The maître d’ disappeared back into the gloom. Connie looked a question at me. “Are you a regular here?”

I shook my head.

Connie frowned. “Strange,” she mused. “The maître d’ spoke to you like he knew you. I thought he might have been a fan of your films, and that’s why we’re getting the complimentary champagne.”

I shook my head and shrugged with innocent wonder. “It’s a mystery.”

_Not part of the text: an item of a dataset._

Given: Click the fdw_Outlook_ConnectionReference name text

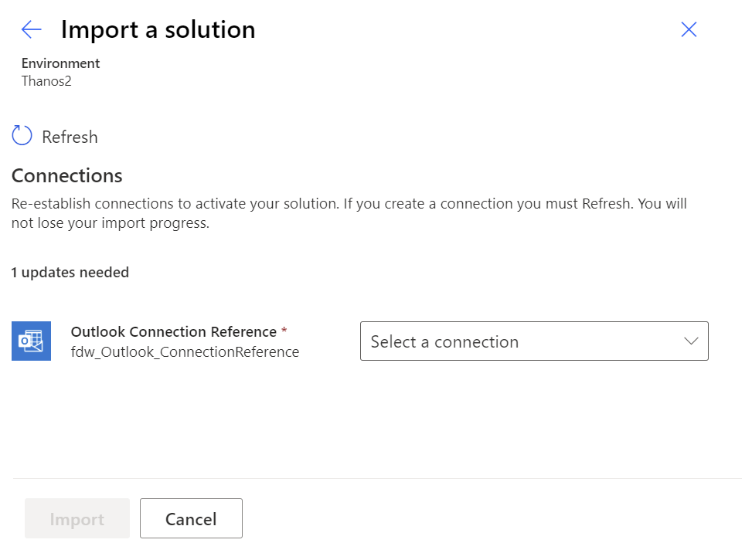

It was early evening, and many of the restaurant tables were empty, but reserved. I glanced past Connie’s shoulder and saw a dozen other couples leaning close together over the intimate candlelit settings of their tables. There was a confidential hum of whispered conversation around the room. I heard a woman behind me chuckle in that throaty, sexy way that women do when they are aroused – or drunk. A man at the table across from us reached out and rubbed the forearm of the woman he was sitting opposite like he was trying to soothe her temper. The woman didn’t respond.

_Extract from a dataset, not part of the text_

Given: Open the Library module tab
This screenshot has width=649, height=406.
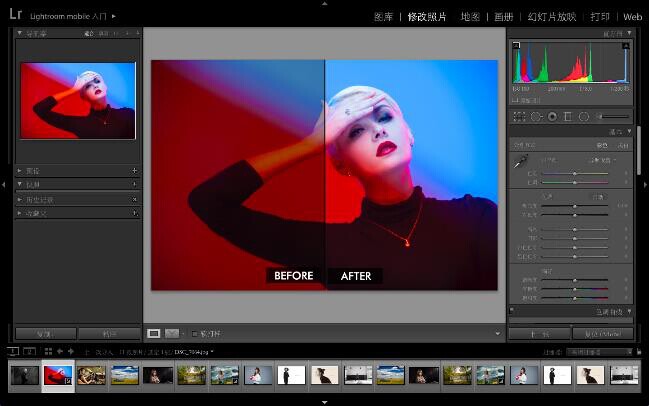Looking at the screenshot, I should pos(383,17).
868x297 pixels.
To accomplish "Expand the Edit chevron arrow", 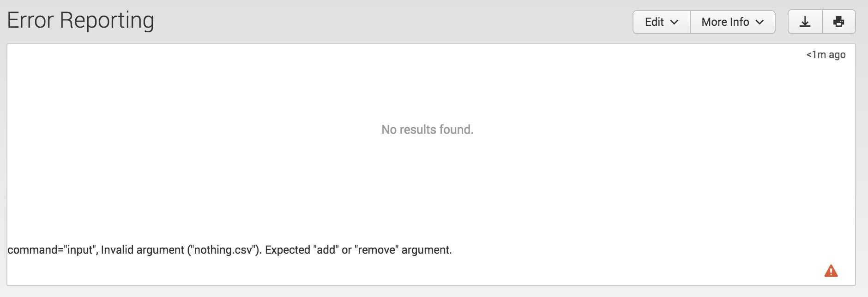I will point(674,22).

“Have you ever watched people?” I asked Connie.

She frowned. “In what way?”

I flapped my hand. “Just watched them. Just sat somewhere and observed strangers – how they move, the gestures they make, the habits…”

Connie was still frowning. “I’m a journalist,” she said, as if that answer was enough.

“So?”

“I’m trained to observe,” she said. “I make a living writing about people, Rick. It has taught me to be a good observer.”

I sat back and thought about that. “Then you must have plenty of observations to make about me.”

“A notebook full,” she said dramatically.

I sucked in a breath through my teeth. It made a little hissing sound. “So tell me,” I invited. “Don’t hold back.”

Connie laughed lightly and glanced away for an instant. “You want me to tell you what I really think about you?”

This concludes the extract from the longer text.